The Three Pillars of Agentic LLMs

  1. Reasoning Capabilities At the heart of agentic LLMs lies their reasoning ability. Drawing inspiration from human cognition, these systems emulate both rapid, intuitive decisions (System 1 thinking) and slower, analytical deliberation (System 2 thinking). Current research predominantly focuses on enhancing the decision-making processes of individual LLMs.
  2. Interfaces for Action Moving beyond static responses, agentic LLMs are equipped to act within real-world environments. This is achieved through the integration of interfaces that facilitate tool usage, robotic control, or web interactions. Such systems leverage grounded retrieval-augmented techniques and benefit from reinforcement learning, enabling agents to learn through interaction with their environment rather than relying solely on predefined datasets.
  3. Social Environments The third component emphasizes multi-agent interaction, allowing agents to collaborate, compete, build trust, and exhibit behaviors akin to human societies. This fosters a social environment where agents can develop collective intelligence. Concepts like theory of mind and self-reflection enhance these interactions, enabling agents to understand and anticipate the behaviors of others.

A Self-Improving Loop

The interplay between reasoning, action, and interaction creates a continuous feedback loop. As agents engage with their environment and each other, they generate new data for ongoing training and refinement. This dynamic learning process addresses the limitations of static datasets, promoting perpetual improvement.

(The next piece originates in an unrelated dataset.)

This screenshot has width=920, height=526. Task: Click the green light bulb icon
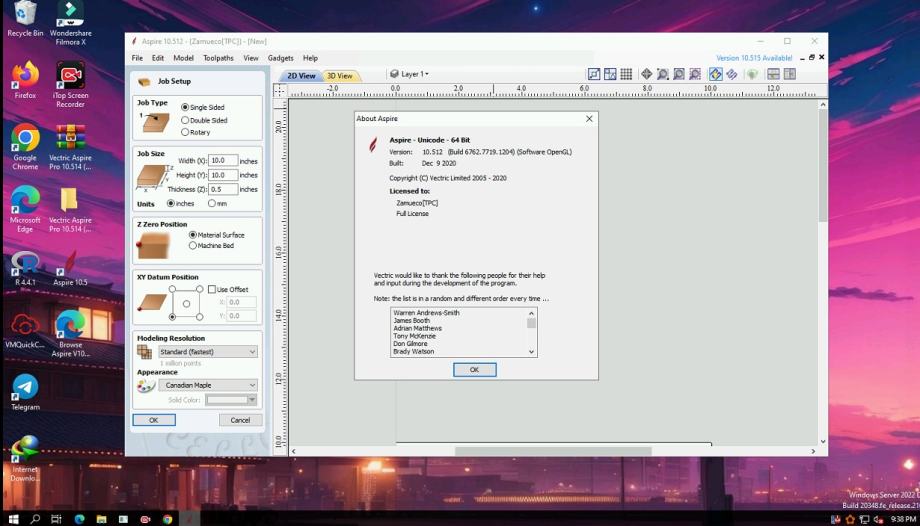pos(752,74)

Here, agents act in the world, generate their own experiences, and learn from the outcomes, without needing a predefined dataset. This approach, used by models from OpenAI and DeepSeek, allows LLMs to capture the full complexity of real-world scenarios, including the consequences of their own actions. Although reinforcement learning introduces challenges like training instability due to feedback loops, these can be mitigated through diverse exploration and cautious tuning. Multi-agent simulations in open-world environments may offer a more scalable and dynamic alternative for generating the diverse experiences required for stable, continual learning.

From Individual Intelligence to Collective Behavior

The multi-agent paradigm extends the focus beyond individual reasoning to explore emergent behaviors such as trust, deception, and collaboration. These dynamics are observed in human societies, and insights gained from these studies can inform discussions on artificial superintelligence by modeling how intelligent behaviors emerge from agent interactions.

Conclusion

Agentic LLMs are reshaping the understanding of machine learning and reasoning. By enabling systems to act autonomously and interact socially, researchers are advancing toward creating entities capable of adaptation, collaboration, and evolution within complex environments. The future of AI lies in harmonizing these elements: reasoning, action, and interaction into unified intelligent agent systems that not only respond but also comprehend, decide, and evolve.

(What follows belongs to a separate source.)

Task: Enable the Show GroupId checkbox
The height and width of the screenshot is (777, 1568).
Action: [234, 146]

What does this mean for fine tuning LLMs? Well, here is where it gets interesting. Unlike traditional LLM fine-tuning, which relies on static datasets curated from the internet and shaped by past human behavior, agentic LLMs can generate new training data through interaction. This marks a shift from supervised learning to a self-learning paradigm rooted in reinforcement learning.

For an indepth take on agentic LLMs, I highly recommend reading this survey.

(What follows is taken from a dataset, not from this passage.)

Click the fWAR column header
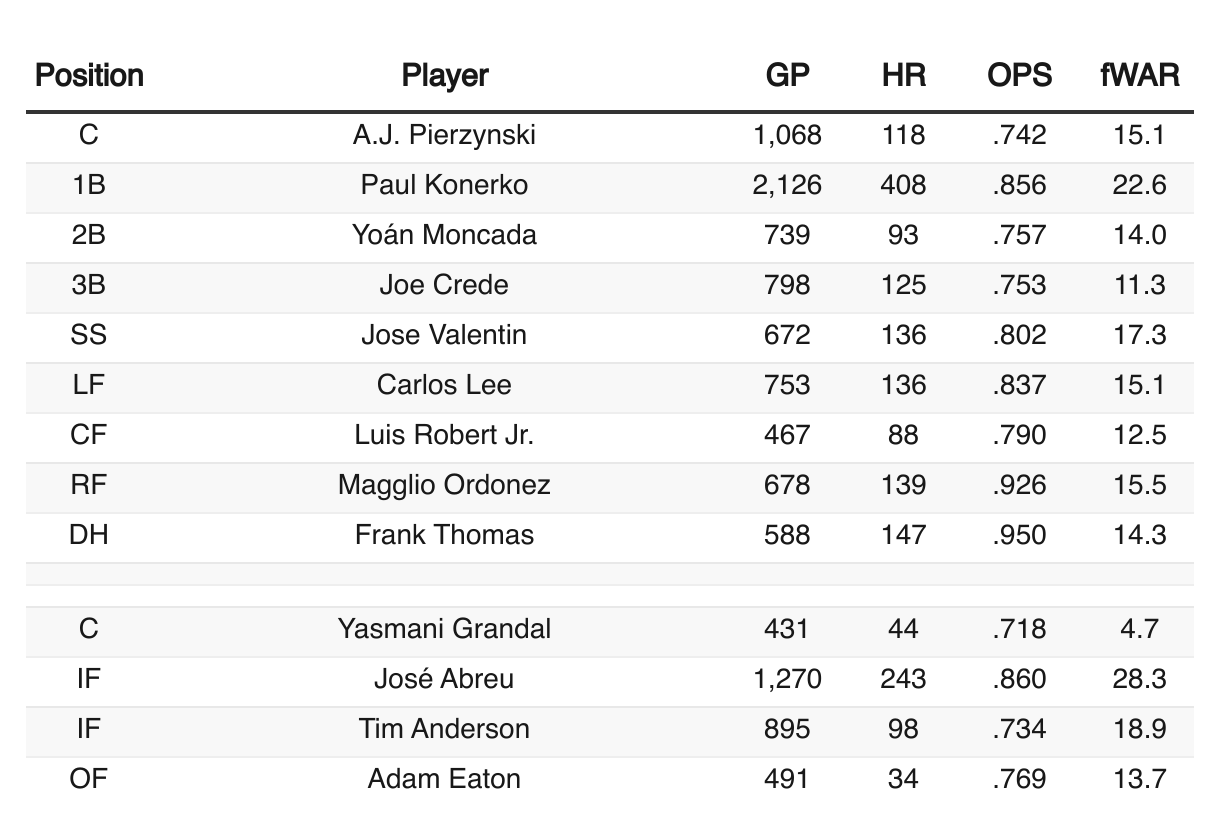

Bar chart showing ChatGPT and BERT agreement with researcher sentiment labels for positive, negative, and neutral categories
Academic Writing, Data Science, My Digital Universe, Portfolio

How Good is Sentiment Analysis? Even Humans Don’t Always Agree

Sentiment Analysis Is Harder Than It Looks

Sentiment analysis is everywhere: from analyzing customer reviews to tracking political trends. But how accurate is it really? More importantly, how well can machines capture human emotion and nuance in text?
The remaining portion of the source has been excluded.